5.  We are disconnected from nature.

Similar to how we are collectively disconnected form our bodies, we hear that the earth is here to be used/subdued/dominated (kind of like how patriarchy treats women, actually).  And that kind of top-down domination has led to a host of problems that will, sooner or later, spell our own destruction.  The divine feminine is not disconnected from the earth, but is one with nature -- there's a reason we call the planet Mother Earth.  She invites us into balanced practices that nurture our environments, and in turn sustain ourselves in body, mind, and soul.

“The symbol of Goddess gives us permission. She teaches us to embrace the holiness of every natural, ordinary, sensual dying moment.
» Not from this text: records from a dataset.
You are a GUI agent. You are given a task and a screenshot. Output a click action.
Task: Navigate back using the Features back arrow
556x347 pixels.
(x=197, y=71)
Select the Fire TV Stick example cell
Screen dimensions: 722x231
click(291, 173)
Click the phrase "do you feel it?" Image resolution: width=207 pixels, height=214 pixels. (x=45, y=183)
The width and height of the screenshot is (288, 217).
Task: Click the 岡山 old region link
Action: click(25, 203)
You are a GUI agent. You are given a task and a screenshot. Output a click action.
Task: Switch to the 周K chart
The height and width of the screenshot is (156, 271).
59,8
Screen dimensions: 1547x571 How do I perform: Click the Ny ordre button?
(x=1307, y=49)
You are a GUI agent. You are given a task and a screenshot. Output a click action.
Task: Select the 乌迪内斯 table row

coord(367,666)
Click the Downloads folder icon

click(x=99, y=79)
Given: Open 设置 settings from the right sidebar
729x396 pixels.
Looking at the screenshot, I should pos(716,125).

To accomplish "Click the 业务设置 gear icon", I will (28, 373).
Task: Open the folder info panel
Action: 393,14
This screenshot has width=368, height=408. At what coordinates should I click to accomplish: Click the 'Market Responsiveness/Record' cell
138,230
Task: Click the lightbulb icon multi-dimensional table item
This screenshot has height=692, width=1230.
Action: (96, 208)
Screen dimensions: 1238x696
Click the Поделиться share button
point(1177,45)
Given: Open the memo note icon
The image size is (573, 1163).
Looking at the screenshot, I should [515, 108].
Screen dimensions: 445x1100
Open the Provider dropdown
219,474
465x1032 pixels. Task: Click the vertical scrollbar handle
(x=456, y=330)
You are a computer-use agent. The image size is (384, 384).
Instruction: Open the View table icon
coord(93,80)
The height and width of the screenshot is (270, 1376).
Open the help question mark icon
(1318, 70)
Patriarchy may try to negate body and flee earth with its constant heartbeat of death, but Goddess forces us back to embrace them, to take our human life in our arms and clasp it for the divine life it is - the nice, sanitary, harmonious moment as well as the painful, dark, splintered ones.

If such a consciousness truly is set loose in the world, nothing will be the same. It will free us to be in a sacred body, on a sacred planet, in sacred communion with all of it. It will infect the universe with holiness. We will discover the Divine deep within the earth and the cells of our bodies, and we will love her there with all our hearts and all our souls and all our minds.”

Sue Monk Kidd, The Dance of the Dissident Daughter

Your turn: what do you think?  Why does the divine feminine matter?